**Data for analysis:**
========

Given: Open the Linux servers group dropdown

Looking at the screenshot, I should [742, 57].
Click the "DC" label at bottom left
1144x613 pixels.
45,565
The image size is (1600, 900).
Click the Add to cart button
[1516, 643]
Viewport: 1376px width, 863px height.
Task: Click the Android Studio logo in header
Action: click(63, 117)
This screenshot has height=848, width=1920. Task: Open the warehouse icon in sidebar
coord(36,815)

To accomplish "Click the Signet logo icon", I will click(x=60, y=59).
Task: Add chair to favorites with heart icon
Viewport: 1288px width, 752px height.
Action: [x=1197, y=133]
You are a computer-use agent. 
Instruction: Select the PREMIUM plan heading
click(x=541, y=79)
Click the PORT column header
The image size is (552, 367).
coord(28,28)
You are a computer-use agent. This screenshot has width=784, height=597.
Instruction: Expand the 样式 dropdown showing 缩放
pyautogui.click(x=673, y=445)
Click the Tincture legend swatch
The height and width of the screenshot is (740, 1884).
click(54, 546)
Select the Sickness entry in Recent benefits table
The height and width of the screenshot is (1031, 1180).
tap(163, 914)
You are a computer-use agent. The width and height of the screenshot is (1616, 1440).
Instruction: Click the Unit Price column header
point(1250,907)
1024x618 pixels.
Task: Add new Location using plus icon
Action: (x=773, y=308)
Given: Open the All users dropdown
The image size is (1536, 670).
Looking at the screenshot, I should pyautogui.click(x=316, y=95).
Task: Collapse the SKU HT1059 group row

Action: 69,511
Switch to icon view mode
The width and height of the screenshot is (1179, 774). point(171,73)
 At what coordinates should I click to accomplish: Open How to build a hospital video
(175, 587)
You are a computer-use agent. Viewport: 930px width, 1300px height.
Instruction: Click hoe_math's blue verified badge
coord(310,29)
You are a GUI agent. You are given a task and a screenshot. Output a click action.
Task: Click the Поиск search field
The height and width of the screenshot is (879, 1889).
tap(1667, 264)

========

Please go through the entries and show every line with the word "computer".

**Exercise result:**
You are a computer-use agent. 
You are a computer-use agent. This screenshot has width=784, height=597.
You are a computer-use agent. The width and height of the screenshot is (1616, 1440).
You are a computer-use agent. Viewport: 930px width, 1300px height.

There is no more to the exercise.